The Asian Development Bank (ADB) has expressed its
willingness to provide financial support for the study and preparing
feasibility report of the $3 billion Turkmenistan-Afghanistan-Pakistan
cross border gas pipeline project recently.
This 1500km long pipeline project for transportation
of natural gas from Turkmenistan to Pakistan has been a talking point in
the energy sector for the last many years. The delayed project mainly
due to political disturbances in Afghanistan has already resulted in
cost escalation from $2 billion to $3 billion during last 5 years.
Earlier a consortium comprised of International oil and gas companies
and donor agencies had also agreed to provide project financing, however
this important project was shelved due to disturbed conditions in
Afghanistan which is the corridor passage for this gas pipeline from
Turkmenistan to Pakistan.
This project is getting importance with every passing
day in the face of growing demand of natural gas which is relatively
cost effective and much cheaper than the conventional fuels used for
transportation or power generation sectors.
On one hand, the ever-increasing petroleum prices in
the international market impairing the efforts of the manufacturing
sector for producing exportable items at competitive price, while on the
other hand the domestic consumers are also making hue and cry over
exorbitant power tariffs in Pakistan. The adequate availability of the
natural gas to replace furnace oil used for power generation is the only
way out to cut down the cost of power generation in Pakistan. If this
important gas pipeline projects gets materialized, things would
certainly improved in a big way to bring down cost of power generation
as well as other sectors including transportation cost in Pakistan.
There were reports that the ministry of petroleum is determined to
achieve the target of shifting from oil to gas within next one year.
This precious target however demands for speedy development of local gas
fields and their integration with the gas pipeline network for the
regular supplies to the relevant consumers.
The ADB is however willing to extend an aid of $1.5
million to the three countries to carry out the study. Pakistan,
Afghanistan and Turkmenistan have already signed a memorandum of
understanding in Islamabad in May to carry out the study.
STRATEGIC LOCATION
Pakistan has a unique geographic and strategic
location in Asia. It is situated at the crossroads of West, Central and
South Asia and provides access to the warm waters of the Arabian Sea.

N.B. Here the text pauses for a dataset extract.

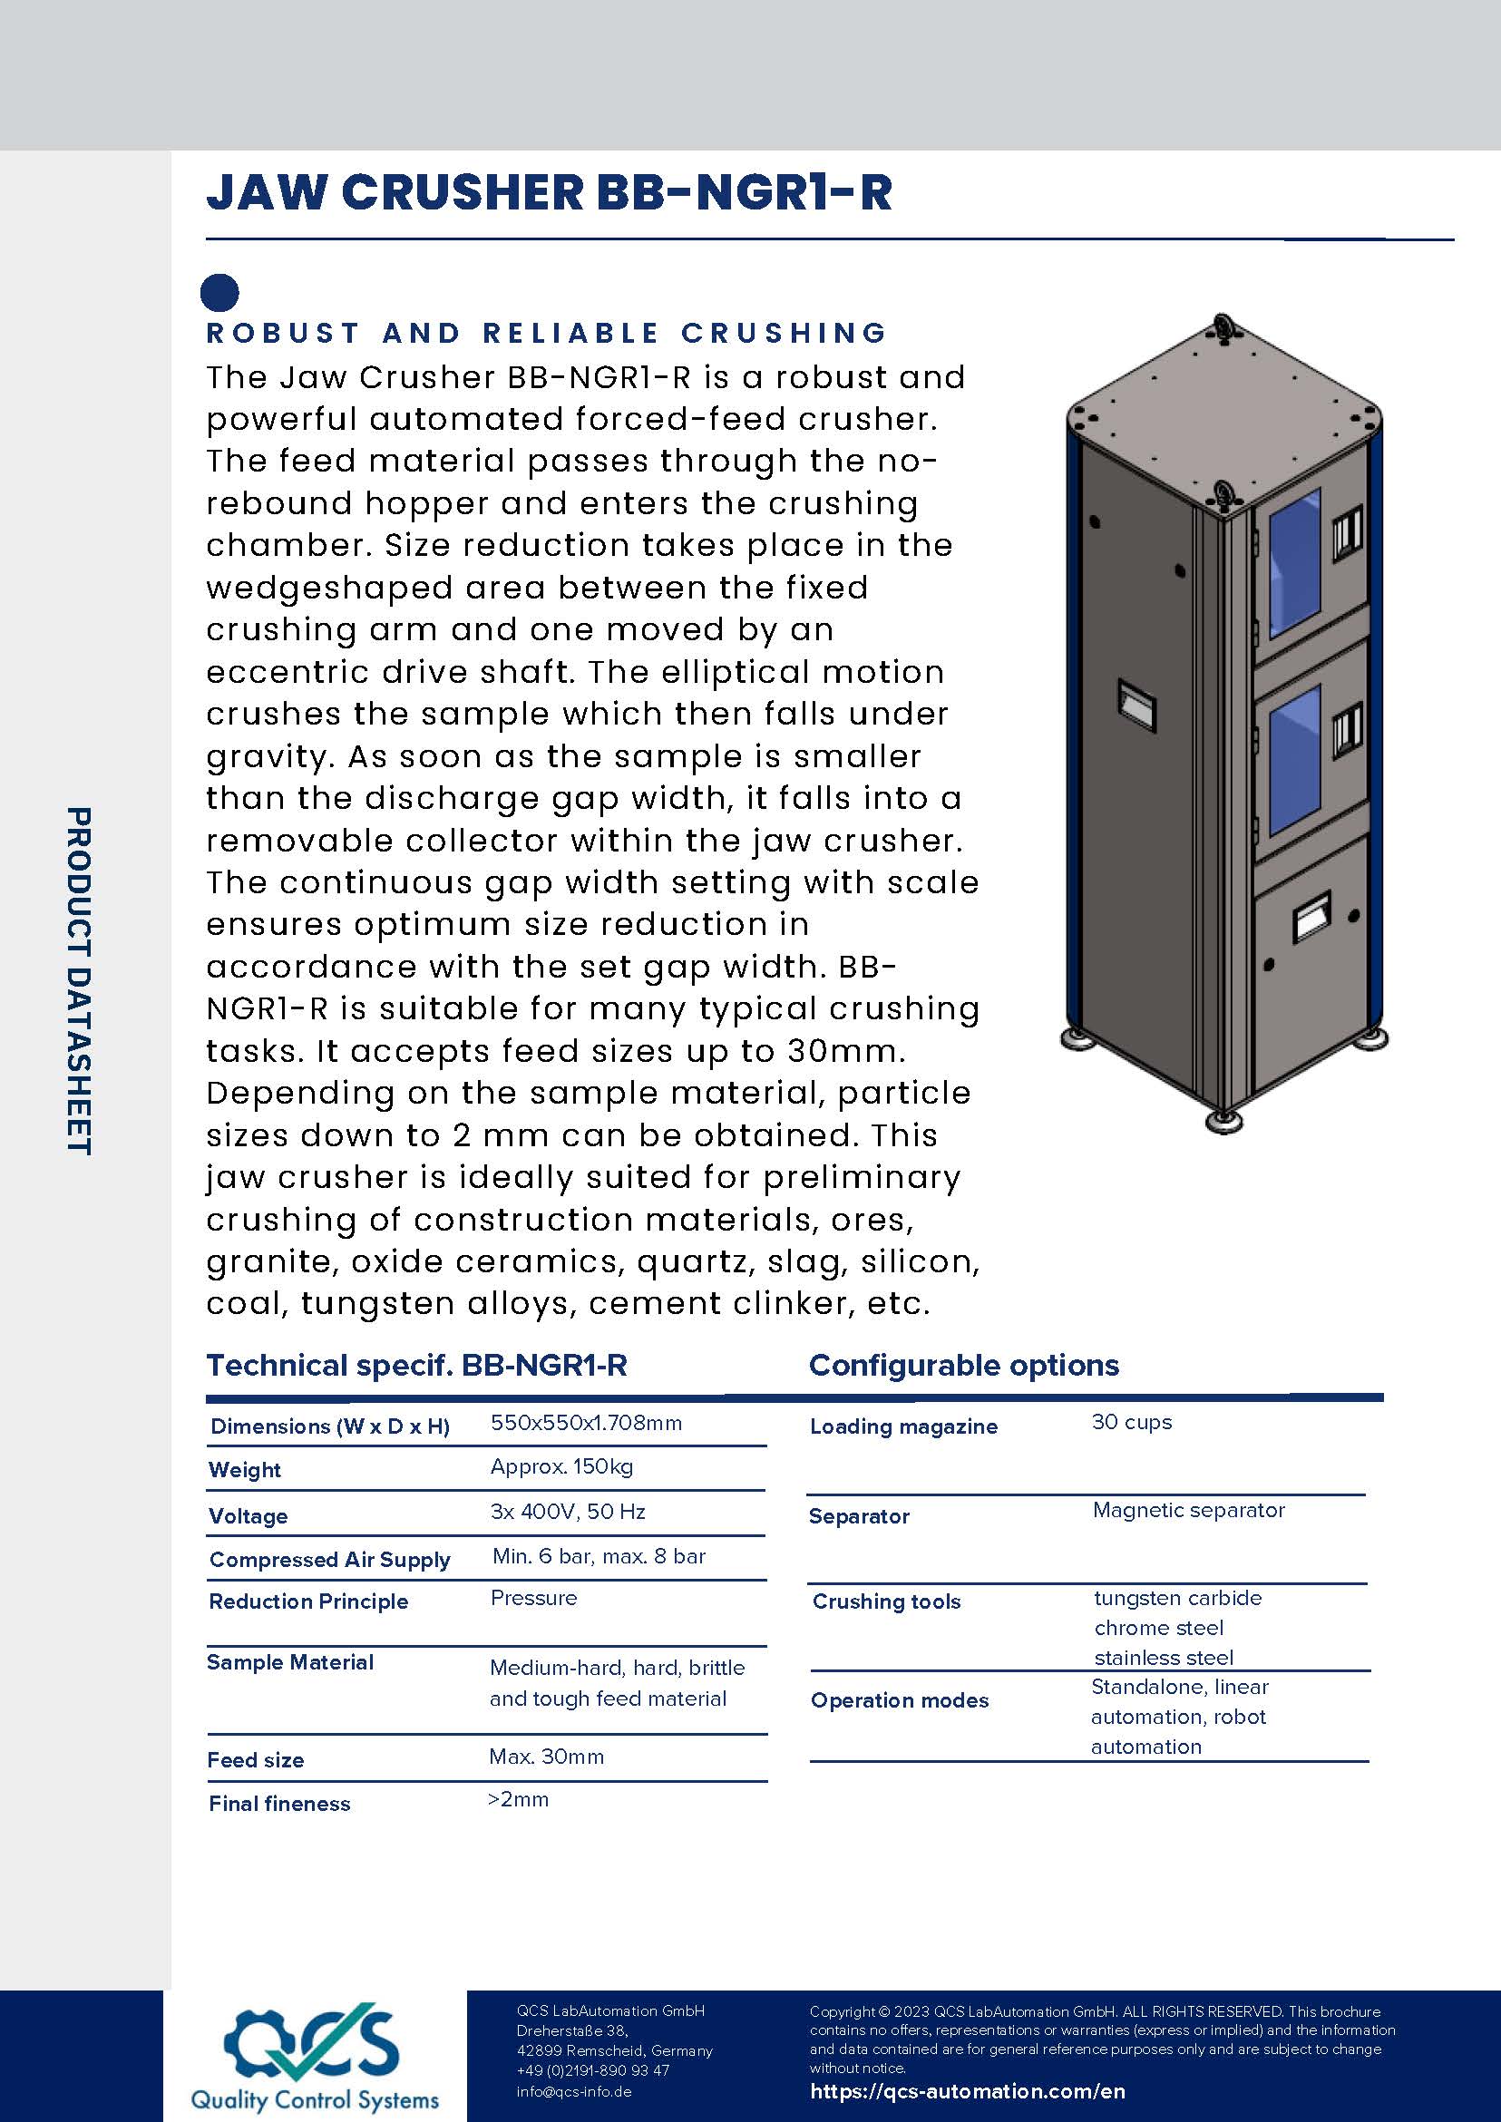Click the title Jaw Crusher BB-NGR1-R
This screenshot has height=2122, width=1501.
[x=549, y=192]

With the fast growing markets of countries of South Asia and East Asia,
the availability and security of energy supplies to these countries is
critical for their economic development. Due to its strategic location
and the strength of its well-developed energy sector, Pakistan is vying
to emerge as a leading transit country in international energy trade in
Asia. In this respect, three transmission pipeline projects are under
consideration of the government. These projects include
Turkmenistan-Afghanistan and Pakistan pipeline, Iran-Pakistan and India
pipeline and Qatar-Pakistan pipeline. In addition, a storage and export
terminal, combined with export oriented refineries, on Pakistan's
Arabian Sea coast at Gwadar can provide a convenient outlet that would
be vital for the Central Asian countries if their oil was to find
international markets.
It is amazing to note that India was confronted with
chronic energy shortage especially the natural gas to overcome its
energy problems. As soon as the normalcy returns to the bilateral
relations of the two countries, India will be the largest buyer of the
natural gas being brought from Turkmenistan.
On the local front, Pakistan has to find a way out
for replacement of the costly crude, which alone cost around a
billion-dollar per year to the economy every year. The spiraling crude
prices have always been grappling with the issue of domestic product
prices. These prices have to relate to international prices and as a
result, they have been periodically increased. In order to get rid of
this problem, Pakistan has not option but to completely switch over from
oil to gas in all respective sectors especially the sectors like power
generation, transportation and other areas of bulk energy consumption.
To encourage use of Compressed Natural Gas (CNG) especially in transport
sector conversion of diesel engines of the vehicles into CNG system is
gradually increasing in Pakistan. All the major oil market companies
have already been engaged in CNG business which, noticeably reflects in
the fast emerging CNG filling outlets in all major cities of the
country. The multi-facet advantages of the use of CNG in place of oil in
the transport sector have their own charm for the managers of the
economy.
One of the major incentives in this plan is that the
natural gas is 43 per cent cheaper than the fuel oil being used by the
bulk consumers such as power generation and transport sectors.